Yesterday, the Ministry for Primary Industries (MPI) said another 40,000 chickens needed to be culled at Hillgrove farm near Moeraki, bringing the total number of birds culled due to bird flu concerns to 200,000.
Mainland Poultry chief executive John McKay said there were 23 full-time and permanent part-time staff at Hillgrove.
"All of their jobs are secure and there will be no job losses associated with this outbreak," Mr McKay said.
"Work continues on the farm to clean and decontaminate, so some of the Hillgrove staff will be involved in that process while others will be redeployed to our other South Island farms.
"I am incredibly proud of the way our people have rallied during this crisis.
"They have worked quickly, tirelessly, effectively and as a team in very challenging circumstances."
The cull at the farm, including 40,000 birds in each of four layer sheds, and a separate facility on the farm that housed a further 40,000 rearing chickens, was due to be completed yesterday.
Mr McKay said once all the birds were culled the company would move efforts into thoroughly cleaning all sheds and decontaminating the farm.
"Rigorous testing and contact tracing will continue on all of our farms given the incubation period of the virus," he said.
The virus, the H7N6 strain of avian flu, which was found in all four layer sheds at the farm, is believed to have an incubation period of up to 21 days.
Mr McKay said the farm remained under an MPI restrictive place notice, and the company would continue to follow strict biosecurity guidelines under the direction of MPI.
"Our focus is containment and eradicating the virus right now, so any discussion about repopulating and the timing of a return to full production at that farm is premature.
"Repopulating the farm will happen after a stand-down period that will be determined by MPI."
Biosecurity New Zealand deputy director-general Stuart Anderson said international experience showed there was no other way to manage the risk of spread of the virus other than full farm depopulation, followed by cleaning and decontamination.
"We’ve moved quickly in the past week to put in restrictions, investigate, track, and test, and I thank the farmer involved and our industry partners for their help — together we’ve made strong progress," Mr Anderson said.

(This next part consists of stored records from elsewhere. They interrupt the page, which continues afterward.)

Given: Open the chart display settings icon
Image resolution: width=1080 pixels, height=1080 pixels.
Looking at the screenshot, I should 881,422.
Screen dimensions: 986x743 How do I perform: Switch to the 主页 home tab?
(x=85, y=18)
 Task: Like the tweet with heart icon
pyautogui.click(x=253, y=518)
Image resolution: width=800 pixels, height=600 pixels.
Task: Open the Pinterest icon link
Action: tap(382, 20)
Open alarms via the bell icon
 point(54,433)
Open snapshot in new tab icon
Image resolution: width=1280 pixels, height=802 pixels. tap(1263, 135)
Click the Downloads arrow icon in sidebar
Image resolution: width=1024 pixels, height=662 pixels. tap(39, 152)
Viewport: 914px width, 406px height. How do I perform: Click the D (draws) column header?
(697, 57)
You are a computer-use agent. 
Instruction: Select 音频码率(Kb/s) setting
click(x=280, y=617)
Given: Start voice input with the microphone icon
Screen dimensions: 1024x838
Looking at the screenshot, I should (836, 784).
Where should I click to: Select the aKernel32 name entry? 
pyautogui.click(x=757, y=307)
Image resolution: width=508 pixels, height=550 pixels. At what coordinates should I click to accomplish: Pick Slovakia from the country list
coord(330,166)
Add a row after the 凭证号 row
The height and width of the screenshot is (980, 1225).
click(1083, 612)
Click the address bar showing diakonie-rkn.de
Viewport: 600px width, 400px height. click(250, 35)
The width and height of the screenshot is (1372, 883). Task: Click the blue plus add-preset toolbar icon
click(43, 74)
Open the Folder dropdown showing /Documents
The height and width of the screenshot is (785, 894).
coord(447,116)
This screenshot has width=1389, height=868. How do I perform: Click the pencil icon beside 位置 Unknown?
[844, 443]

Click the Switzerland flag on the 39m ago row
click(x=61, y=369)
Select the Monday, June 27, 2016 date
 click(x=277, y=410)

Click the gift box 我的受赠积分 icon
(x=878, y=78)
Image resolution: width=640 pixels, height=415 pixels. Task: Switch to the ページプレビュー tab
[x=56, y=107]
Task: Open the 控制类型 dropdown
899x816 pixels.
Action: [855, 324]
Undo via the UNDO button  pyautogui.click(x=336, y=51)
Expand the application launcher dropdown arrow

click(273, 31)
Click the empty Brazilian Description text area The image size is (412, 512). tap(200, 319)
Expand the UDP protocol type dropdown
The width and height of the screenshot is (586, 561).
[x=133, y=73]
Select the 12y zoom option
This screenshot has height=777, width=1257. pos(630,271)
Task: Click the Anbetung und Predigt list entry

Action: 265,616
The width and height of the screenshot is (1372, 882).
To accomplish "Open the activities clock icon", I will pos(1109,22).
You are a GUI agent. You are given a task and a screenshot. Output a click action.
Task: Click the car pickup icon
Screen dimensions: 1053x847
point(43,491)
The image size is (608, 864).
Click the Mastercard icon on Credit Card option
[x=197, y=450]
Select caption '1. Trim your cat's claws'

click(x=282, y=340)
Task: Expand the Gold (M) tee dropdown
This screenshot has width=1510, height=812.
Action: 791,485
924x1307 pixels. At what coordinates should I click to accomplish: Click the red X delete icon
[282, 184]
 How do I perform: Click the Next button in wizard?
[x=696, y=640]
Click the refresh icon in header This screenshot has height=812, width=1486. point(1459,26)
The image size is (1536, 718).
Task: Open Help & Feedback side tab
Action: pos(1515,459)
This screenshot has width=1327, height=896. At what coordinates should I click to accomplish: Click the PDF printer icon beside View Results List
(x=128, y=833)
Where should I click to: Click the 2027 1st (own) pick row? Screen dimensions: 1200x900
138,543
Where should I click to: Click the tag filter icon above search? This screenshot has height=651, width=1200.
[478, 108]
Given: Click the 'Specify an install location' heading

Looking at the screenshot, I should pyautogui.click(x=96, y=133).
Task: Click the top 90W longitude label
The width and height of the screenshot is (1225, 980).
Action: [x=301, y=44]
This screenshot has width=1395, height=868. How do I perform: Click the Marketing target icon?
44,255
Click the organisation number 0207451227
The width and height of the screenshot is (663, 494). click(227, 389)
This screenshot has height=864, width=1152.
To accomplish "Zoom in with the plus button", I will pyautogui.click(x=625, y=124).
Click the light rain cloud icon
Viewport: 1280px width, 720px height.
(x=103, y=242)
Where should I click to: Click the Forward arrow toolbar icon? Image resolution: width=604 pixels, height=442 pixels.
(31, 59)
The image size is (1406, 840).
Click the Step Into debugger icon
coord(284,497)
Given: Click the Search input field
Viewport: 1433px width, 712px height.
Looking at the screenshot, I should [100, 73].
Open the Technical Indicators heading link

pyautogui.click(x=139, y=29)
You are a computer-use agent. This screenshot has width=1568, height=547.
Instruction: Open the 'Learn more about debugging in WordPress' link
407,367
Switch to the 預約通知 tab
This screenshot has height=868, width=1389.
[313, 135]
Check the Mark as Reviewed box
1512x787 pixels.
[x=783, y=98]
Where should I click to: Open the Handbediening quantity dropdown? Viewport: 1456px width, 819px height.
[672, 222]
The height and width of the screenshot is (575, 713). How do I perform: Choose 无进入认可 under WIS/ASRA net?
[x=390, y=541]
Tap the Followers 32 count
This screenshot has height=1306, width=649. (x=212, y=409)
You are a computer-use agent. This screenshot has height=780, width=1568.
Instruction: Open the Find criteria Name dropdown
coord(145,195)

"More than 1200 samples have been received to date, with hundreds being analysed at a time at our enhanced PC3 laboratory at Wallaceville in Wellington.
"Our response team has more than 200 staff across MPI now involved.
"We continue to put significant resource into eliminating H7N6, and we are confident we are on the right track to stamp it out."
MPI said there remained no risk to eggs or chicken supply due to the size of the national flock.
Further there were no issues for food safety, and the risk to human health remained low.
An animal welfare specialist was on site to observe depopulation operations, MPI said.